Secure some additional tax deductions for 2014 by donating to a charitable cause. As long as you itemize your donations, you can claim everything from cash donations to goods to used vehicle donations. You can even give some of your stock to charity, thus avoiding capital gains tax.
Just be sure to get a signed and dated receipt from the charity, noting the amount of your contribution -- especially if you're donating goods instead of cash. As an added precaution, take photographs of any high-value donations (over $250).
You may qualify for another tax credit by making energy-efficient home improvements like windows, insulation and roofing. You'll also save more in the long run on your home's heating and cooling costs. To see which improvements qualify for a tax credit, go to the federal government's energy savings website, which lists comprehensive details that are broken down state-by-state.
If you need to enroll for coverage on the healthcare exchanges, you have until Dec. 15, 2014 to sign up for coverage that begins on Jan. 1, 2015. If you're already enrolled in a marketplace plan, you may be able to change your coverage if you've had a qualifying life event, such as a marriage or a move to another state.
You can give up to $14,000 to individuals per year without needing to file a gift tax return. If you're married, you and your spouse can each bequeath gifts of $14,000 to an individual without triggering a taxable event. If you decide to give a major financial gift to your children, talk to your kids first about strong money-management skills. Here's a free guide to help to talk to your kids about money.
Giving a little bit each year can also help reduce your overall estate tax burden (although the estate tax exemption is $5.34 million in 2014, which means few taxpayers will need to worry about this).

● **Requirement 1**
According to the tax tips text, what is the deadline to enroll on the healthcare exchanges for coverage that begins on Jan. 1, 2015?
The entries have no connection to the text about tax tips.

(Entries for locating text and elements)
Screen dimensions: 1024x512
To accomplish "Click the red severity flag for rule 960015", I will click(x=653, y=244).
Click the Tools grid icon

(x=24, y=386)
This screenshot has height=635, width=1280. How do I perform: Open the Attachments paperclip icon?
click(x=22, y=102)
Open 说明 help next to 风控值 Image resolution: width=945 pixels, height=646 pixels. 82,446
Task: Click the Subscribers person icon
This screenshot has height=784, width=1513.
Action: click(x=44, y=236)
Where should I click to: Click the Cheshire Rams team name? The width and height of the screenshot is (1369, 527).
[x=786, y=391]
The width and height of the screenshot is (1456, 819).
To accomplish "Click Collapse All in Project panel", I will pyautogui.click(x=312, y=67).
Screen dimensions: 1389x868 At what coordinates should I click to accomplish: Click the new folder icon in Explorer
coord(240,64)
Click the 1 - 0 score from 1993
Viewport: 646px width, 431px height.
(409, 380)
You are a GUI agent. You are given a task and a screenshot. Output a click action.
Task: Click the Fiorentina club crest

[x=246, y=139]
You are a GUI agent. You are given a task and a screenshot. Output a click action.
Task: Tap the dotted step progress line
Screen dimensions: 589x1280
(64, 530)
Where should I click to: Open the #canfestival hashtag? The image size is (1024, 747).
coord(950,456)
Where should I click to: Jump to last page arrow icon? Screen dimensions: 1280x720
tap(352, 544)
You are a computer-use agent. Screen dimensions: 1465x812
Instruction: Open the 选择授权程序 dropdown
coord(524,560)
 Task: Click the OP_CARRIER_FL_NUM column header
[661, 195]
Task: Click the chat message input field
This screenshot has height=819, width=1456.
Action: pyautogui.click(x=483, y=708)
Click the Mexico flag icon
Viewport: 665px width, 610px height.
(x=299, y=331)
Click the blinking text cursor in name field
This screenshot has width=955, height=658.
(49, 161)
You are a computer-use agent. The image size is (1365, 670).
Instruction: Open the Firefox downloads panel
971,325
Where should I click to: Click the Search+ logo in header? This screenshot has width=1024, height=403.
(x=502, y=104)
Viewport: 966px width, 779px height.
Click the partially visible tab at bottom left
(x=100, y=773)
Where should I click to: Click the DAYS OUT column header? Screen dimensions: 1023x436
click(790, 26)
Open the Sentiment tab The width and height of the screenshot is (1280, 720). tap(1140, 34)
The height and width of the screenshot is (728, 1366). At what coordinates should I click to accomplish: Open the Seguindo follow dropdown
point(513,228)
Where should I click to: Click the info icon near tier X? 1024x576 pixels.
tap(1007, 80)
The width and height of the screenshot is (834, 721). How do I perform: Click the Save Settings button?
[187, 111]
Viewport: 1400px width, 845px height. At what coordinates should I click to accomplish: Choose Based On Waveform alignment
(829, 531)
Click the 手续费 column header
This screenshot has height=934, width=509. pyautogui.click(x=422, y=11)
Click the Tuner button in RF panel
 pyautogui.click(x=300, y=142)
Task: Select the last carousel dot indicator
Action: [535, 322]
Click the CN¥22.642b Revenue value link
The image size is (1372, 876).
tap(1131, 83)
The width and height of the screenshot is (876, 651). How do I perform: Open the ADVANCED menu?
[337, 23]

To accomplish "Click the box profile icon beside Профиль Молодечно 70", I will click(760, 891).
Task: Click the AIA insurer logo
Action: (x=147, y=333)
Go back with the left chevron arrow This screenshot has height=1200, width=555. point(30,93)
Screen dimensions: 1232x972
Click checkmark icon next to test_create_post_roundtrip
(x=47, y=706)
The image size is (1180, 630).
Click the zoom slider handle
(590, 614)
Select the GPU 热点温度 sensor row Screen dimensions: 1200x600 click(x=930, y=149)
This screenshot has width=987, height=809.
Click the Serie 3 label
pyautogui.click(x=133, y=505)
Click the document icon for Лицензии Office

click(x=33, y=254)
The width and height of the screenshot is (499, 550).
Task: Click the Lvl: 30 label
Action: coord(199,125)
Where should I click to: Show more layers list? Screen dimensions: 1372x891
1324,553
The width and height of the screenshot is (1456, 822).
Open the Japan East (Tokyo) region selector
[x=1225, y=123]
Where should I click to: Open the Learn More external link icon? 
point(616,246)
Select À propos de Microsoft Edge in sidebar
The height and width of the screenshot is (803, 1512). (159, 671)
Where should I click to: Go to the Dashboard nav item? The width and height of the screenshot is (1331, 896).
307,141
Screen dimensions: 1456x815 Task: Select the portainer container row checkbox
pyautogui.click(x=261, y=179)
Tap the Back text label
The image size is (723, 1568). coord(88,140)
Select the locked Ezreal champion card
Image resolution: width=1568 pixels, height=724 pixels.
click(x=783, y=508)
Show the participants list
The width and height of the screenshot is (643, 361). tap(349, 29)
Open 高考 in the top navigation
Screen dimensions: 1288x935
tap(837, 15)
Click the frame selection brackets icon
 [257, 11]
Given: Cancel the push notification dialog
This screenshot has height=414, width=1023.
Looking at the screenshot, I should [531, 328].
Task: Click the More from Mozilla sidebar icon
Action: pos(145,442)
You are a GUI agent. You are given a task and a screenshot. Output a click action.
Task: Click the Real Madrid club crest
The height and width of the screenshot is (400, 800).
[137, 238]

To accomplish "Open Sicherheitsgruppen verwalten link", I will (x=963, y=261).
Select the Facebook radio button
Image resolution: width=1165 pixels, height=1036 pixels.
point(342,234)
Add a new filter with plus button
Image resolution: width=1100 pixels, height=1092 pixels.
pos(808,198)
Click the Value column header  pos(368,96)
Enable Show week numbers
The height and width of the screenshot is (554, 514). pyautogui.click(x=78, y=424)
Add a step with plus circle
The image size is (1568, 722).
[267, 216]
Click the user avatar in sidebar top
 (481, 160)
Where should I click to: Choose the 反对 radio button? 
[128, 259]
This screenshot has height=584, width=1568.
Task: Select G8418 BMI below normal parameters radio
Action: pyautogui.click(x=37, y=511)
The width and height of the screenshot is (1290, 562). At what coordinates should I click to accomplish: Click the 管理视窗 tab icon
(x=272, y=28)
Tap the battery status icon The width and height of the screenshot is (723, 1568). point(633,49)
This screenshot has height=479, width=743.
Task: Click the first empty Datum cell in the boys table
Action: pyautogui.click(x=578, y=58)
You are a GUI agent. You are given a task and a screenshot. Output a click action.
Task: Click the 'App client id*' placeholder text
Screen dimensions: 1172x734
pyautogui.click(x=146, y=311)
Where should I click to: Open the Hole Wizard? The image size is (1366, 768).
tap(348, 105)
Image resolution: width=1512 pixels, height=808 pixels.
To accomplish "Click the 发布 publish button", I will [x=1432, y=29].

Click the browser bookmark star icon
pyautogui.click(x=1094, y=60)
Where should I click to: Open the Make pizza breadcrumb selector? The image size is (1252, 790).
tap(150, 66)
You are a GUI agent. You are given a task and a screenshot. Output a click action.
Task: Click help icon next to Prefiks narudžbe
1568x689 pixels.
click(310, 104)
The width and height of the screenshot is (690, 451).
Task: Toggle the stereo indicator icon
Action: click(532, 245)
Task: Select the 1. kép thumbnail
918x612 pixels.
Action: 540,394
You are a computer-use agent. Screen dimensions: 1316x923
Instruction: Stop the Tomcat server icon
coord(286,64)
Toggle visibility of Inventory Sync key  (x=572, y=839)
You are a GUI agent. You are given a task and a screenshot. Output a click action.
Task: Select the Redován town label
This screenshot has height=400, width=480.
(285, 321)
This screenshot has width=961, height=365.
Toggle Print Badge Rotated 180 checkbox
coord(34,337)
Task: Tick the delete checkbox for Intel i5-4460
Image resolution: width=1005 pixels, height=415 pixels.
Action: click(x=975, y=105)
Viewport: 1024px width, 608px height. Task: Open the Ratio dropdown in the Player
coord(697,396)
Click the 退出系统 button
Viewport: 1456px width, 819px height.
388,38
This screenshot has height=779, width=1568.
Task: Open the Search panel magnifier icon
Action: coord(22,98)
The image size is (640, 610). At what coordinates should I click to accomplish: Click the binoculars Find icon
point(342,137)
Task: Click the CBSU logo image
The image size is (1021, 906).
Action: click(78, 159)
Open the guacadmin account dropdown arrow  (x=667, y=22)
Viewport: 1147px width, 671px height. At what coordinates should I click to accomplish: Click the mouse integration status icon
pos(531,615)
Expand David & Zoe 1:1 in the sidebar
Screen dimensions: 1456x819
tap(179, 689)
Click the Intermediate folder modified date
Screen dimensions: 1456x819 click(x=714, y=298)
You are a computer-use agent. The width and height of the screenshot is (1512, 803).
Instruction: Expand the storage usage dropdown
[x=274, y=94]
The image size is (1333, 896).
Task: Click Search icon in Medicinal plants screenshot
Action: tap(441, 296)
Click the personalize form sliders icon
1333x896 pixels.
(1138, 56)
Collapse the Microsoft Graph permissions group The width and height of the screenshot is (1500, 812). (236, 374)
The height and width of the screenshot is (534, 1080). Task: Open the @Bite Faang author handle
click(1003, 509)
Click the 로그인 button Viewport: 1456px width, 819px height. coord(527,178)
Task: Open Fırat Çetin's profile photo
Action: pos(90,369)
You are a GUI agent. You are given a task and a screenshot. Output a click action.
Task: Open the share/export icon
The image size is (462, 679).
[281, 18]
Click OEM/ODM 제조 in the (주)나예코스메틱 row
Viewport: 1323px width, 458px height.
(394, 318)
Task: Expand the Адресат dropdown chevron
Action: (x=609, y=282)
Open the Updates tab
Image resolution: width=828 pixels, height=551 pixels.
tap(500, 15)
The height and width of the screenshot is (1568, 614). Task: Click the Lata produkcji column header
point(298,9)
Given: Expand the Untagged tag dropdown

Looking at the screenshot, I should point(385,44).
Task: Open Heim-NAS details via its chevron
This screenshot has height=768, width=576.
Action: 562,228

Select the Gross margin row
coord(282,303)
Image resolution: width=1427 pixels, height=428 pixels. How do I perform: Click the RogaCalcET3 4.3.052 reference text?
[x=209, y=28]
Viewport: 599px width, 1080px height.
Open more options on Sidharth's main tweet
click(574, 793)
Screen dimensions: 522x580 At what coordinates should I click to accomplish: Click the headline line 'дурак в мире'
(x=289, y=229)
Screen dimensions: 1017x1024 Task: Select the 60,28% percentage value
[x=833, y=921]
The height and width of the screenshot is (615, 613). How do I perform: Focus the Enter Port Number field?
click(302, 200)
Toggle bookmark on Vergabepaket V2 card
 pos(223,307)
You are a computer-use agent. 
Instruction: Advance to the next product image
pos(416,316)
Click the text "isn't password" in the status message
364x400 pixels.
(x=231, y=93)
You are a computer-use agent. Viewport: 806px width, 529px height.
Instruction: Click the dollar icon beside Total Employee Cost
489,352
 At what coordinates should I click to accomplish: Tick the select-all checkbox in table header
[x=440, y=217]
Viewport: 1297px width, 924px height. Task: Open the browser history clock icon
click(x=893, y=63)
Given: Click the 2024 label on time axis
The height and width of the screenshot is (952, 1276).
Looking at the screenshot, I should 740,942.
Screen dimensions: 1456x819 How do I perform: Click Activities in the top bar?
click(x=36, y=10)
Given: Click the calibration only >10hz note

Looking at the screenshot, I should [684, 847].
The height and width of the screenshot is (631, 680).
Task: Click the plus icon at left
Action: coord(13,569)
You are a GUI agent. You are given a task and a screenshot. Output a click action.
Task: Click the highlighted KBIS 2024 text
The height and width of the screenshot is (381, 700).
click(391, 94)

● **Requirement 2**
Tally the lines of the entries that contain the string "Instruction", counting only matches with the same case, and give only the number.

● **Solution 1**
Dec. 15, 2014

● **Solution 2**
6